Blumhorst was surprised at how quickly word of his fundraiser had spread across Facebook. 

“We’ve been on Facebook and we’ve had a few posts and stuff […reach around] 10,15, to 20,000 people, but this just floored me how quickly it took off and how everybody shared and wanted to pitch in,” Blumhorst said. 

In addition to hosting the fundraiser on Facebook, which brought in a total of $8,495, Blumhorst said they also opened a Venmo account to accept donations, and have also received personal checks in the mail – all of which totals over $10,000.

“The total is over $10,000 because we included a Venmo account […] in case people didn’t want to donate through Facebook. So they set up a Venmo account and [that received] over $1,000, and then people are sending me checks in the mail, and we’re still getting them,” Blumhorst said. 

Blumhorst said in addition to monetary contributions, the ranch has also received help on paying feed bills from his suppliers and has received individual donations of animal feed as well. 

“[One person] anonymously found out where I got my feed and brought in $300 to pay on my feed bill,” Blumhorst said. “[And, another] lady that had been here last year, she drove over two hours from Decatur, Illinois, with a pickup full of food.
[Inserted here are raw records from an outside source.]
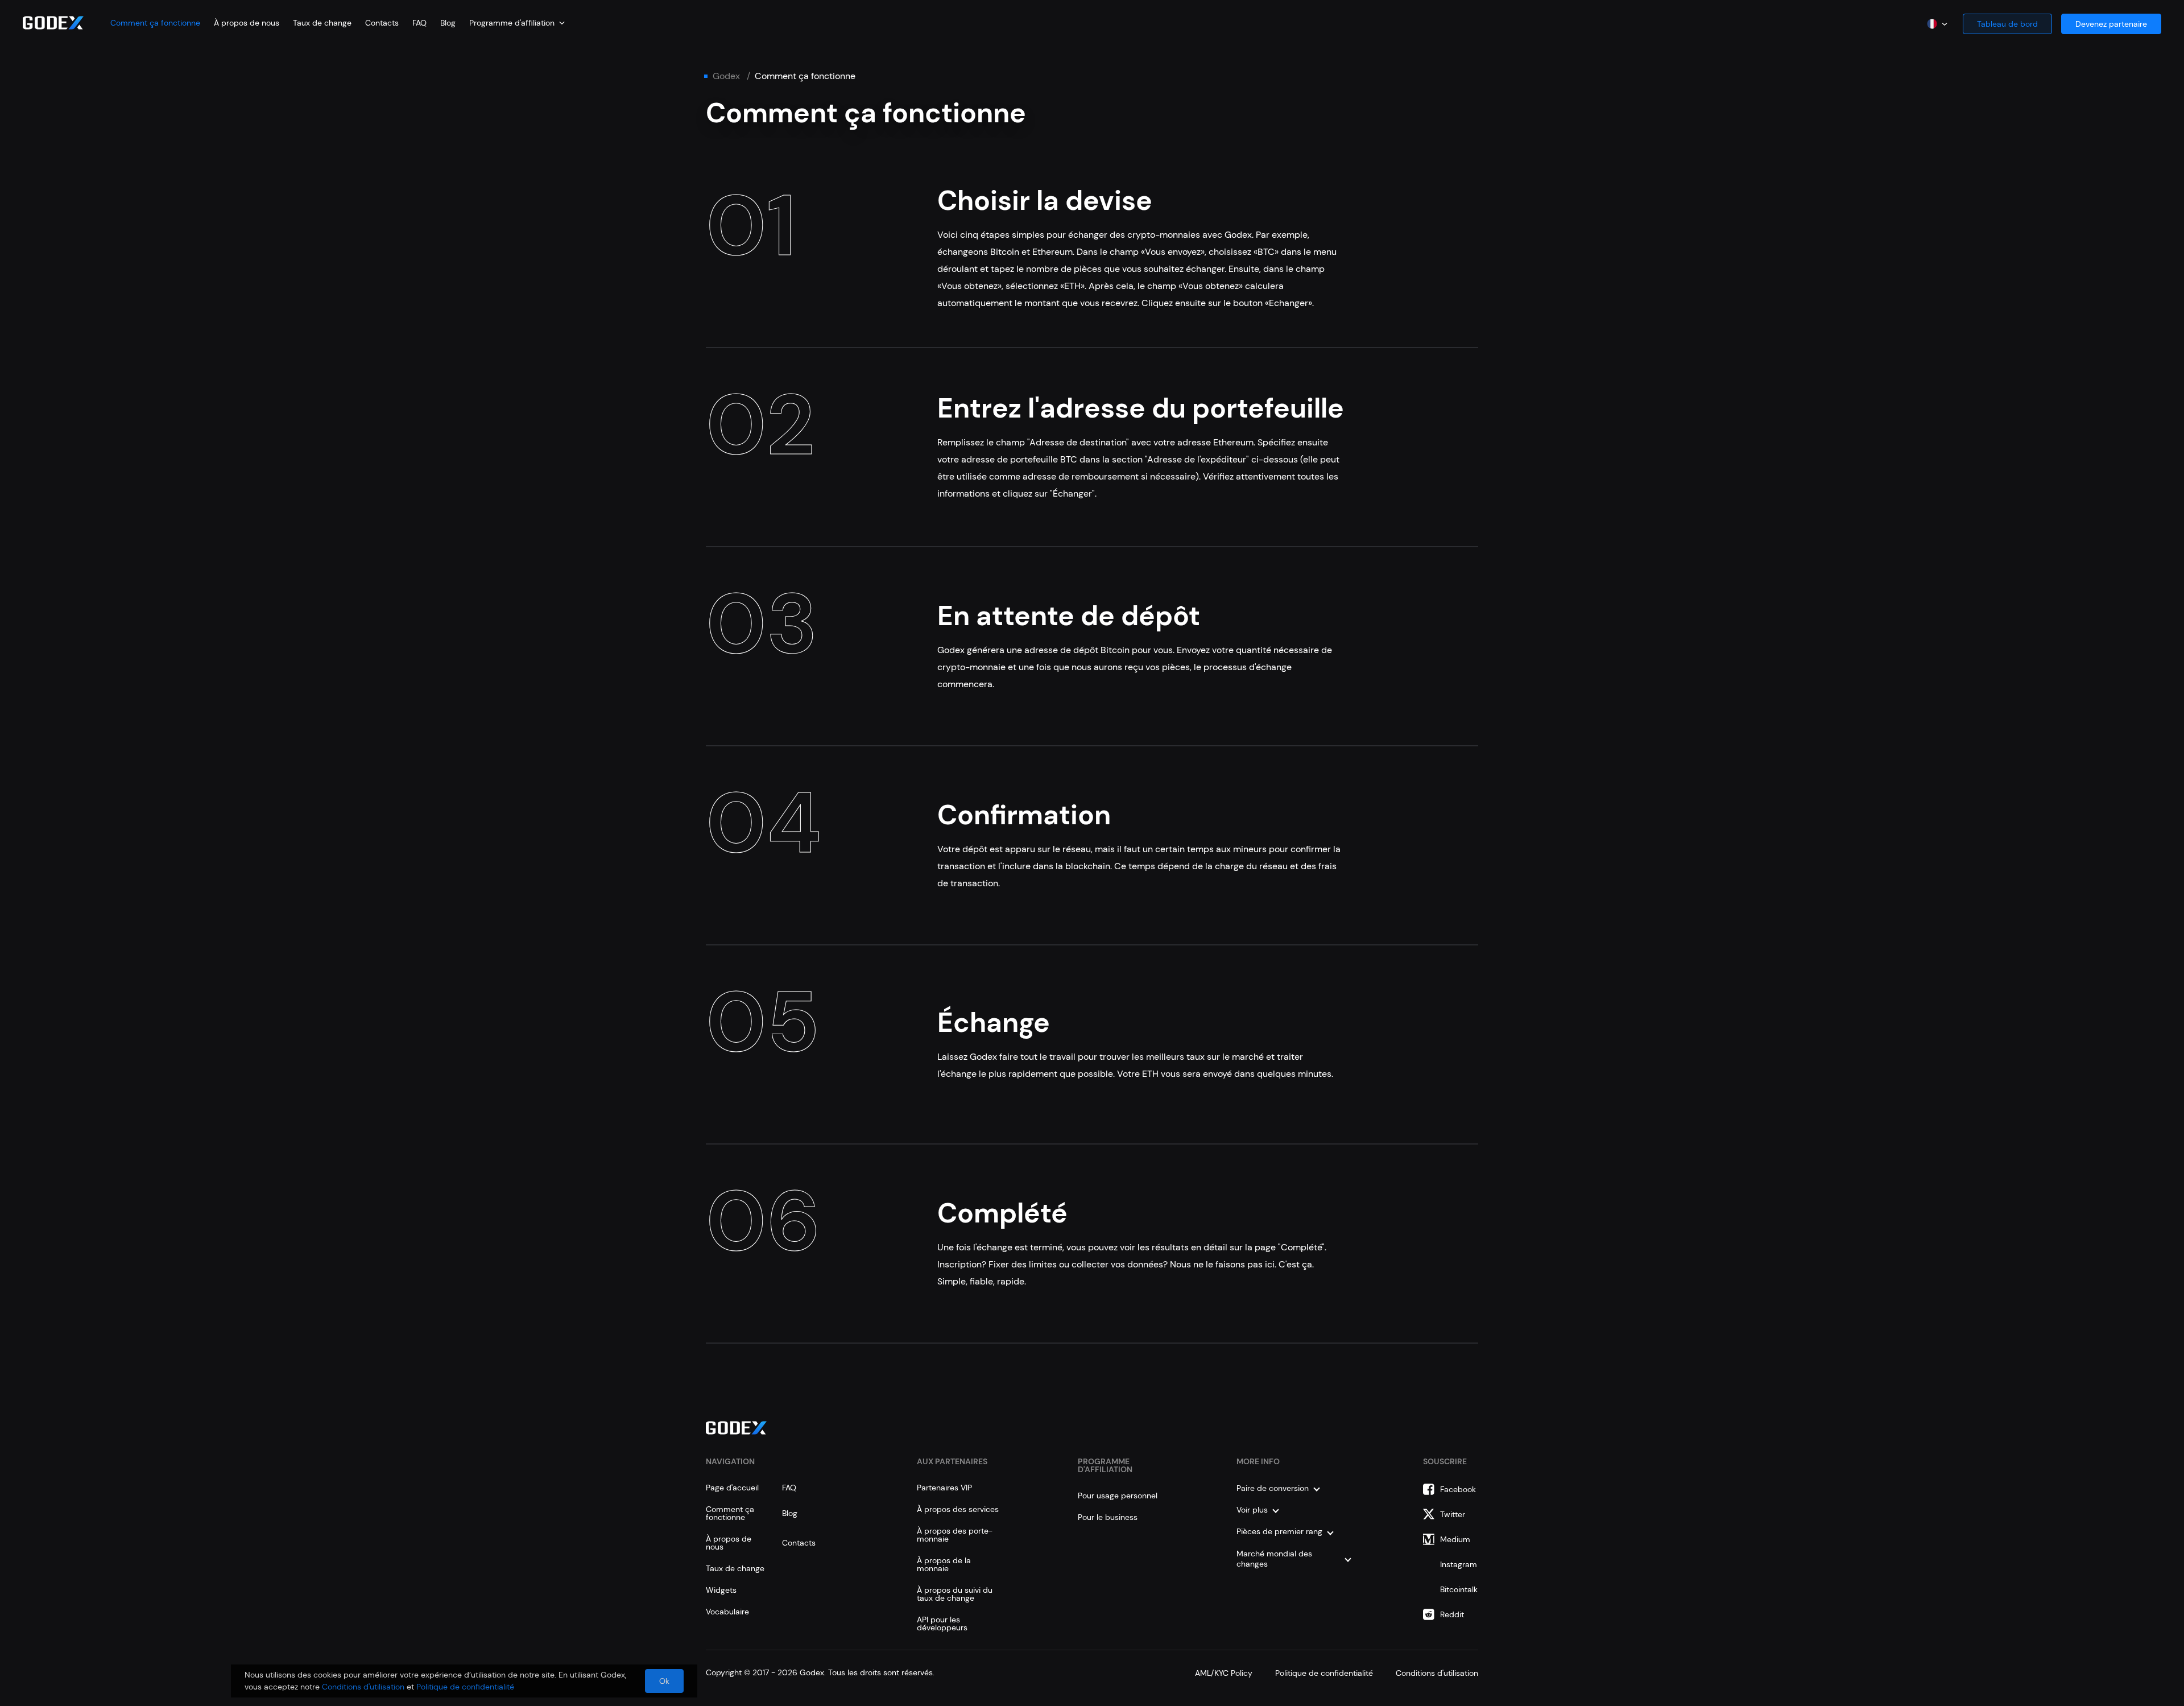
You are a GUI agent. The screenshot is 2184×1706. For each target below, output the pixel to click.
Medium (1455, 1539)
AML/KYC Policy (1223, 1673)
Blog (448, 23)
She went to her local [farm supply store] and bought cracked corn, and oats and dog biscuits and all kinds of goodies for the ranch.”

Blumhorst said in the month of May his business plans to continue raising funds online by partnering with another local business in selling Rainbow Ranch t-shirts. 
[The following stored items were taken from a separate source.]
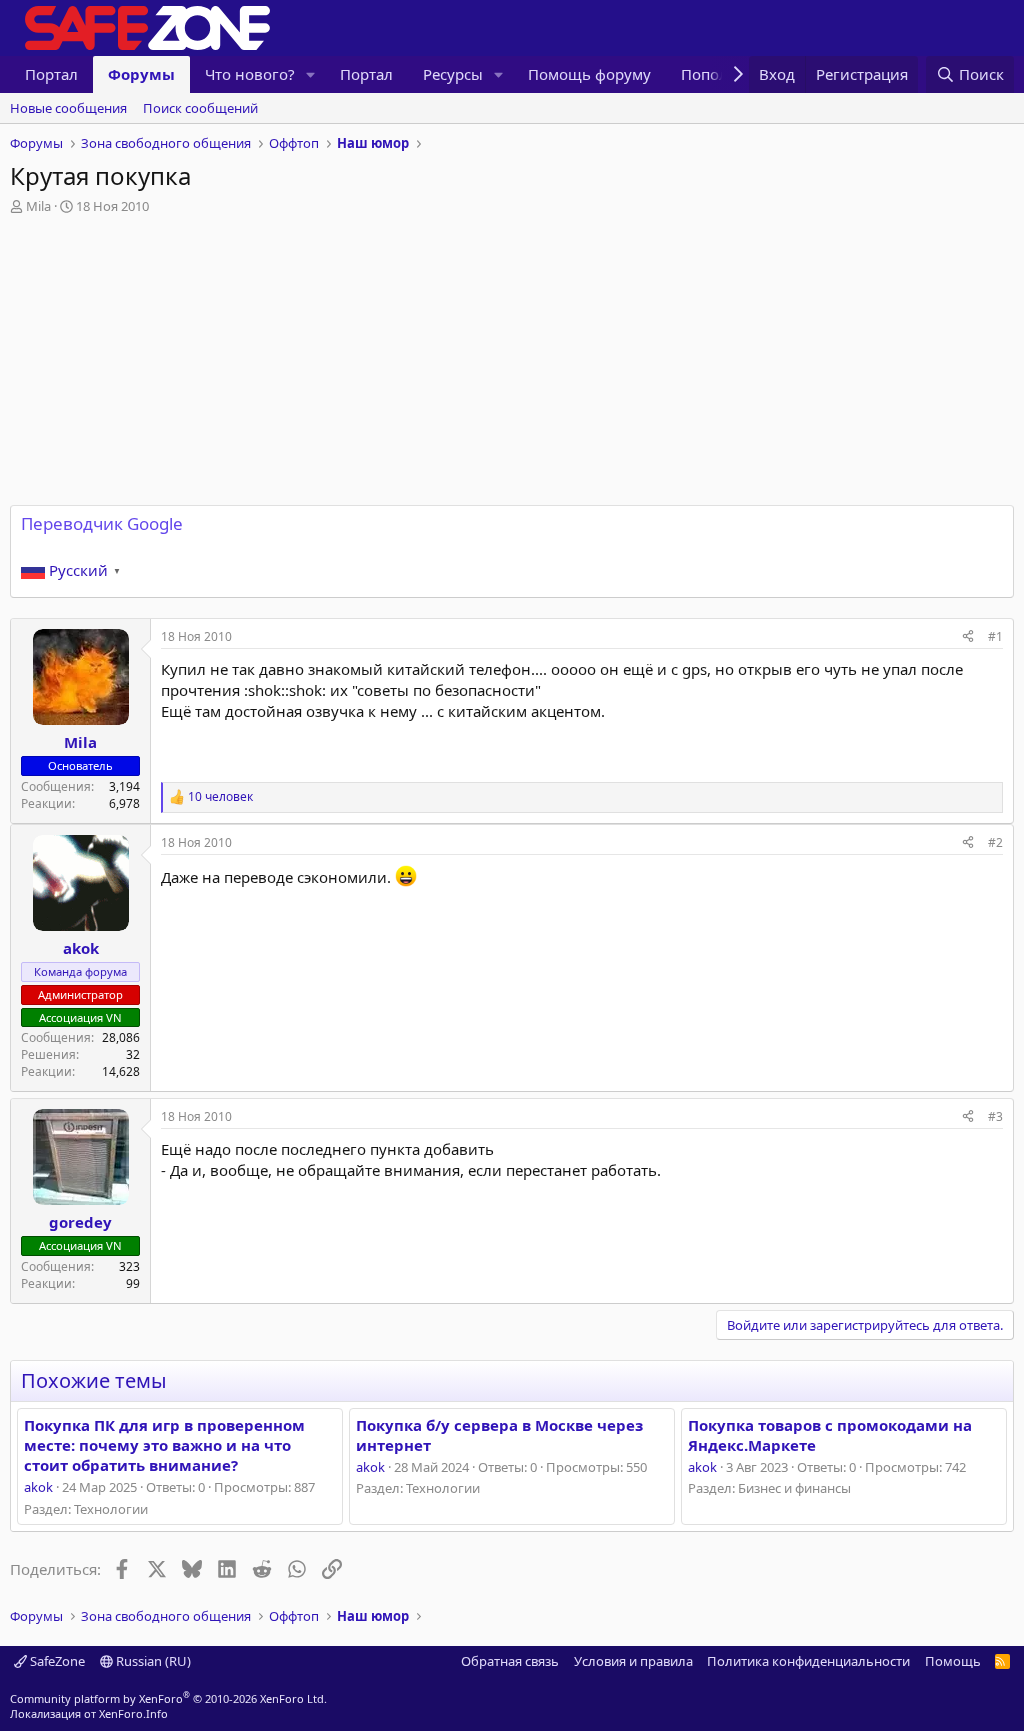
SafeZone (56, 1661)
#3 (995, 1116)
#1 (995, 636)
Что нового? (250, 74)
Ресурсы (453, 74)
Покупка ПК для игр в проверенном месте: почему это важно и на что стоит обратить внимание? (164, 1445)
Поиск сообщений (200, 108)
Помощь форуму (589, 74)
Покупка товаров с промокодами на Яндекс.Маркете (830, 1435)
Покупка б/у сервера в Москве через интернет (499, 1435)
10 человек (220, 797)
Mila (38, 206)
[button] (311, 74)
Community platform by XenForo (168, 1698)
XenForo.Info (133, 1713)
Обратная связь (510, 1661)
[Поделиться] (968, 637)
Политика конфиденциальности (808, 1661)
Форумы (141, 74)
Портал (51, 74)
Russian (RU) (152, 1661)
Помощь (953, 1661)
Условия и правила (633, 1661)
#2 (995, 842)
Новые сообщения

In the meantime, without yet being able to open the business, Blumhorst has provided updates on the animals of the ranch with photos and videos on Facebook and Youtube, which they started uploading to at the beginning of the pandemic. 

“[We have been] trying to keep current with the teachers, and I let the school groups that cancelled their field trips know, ‘Hey tell the kids to go to Youtube and then they can see […] tours and see the new babies,’” Blumhorst said.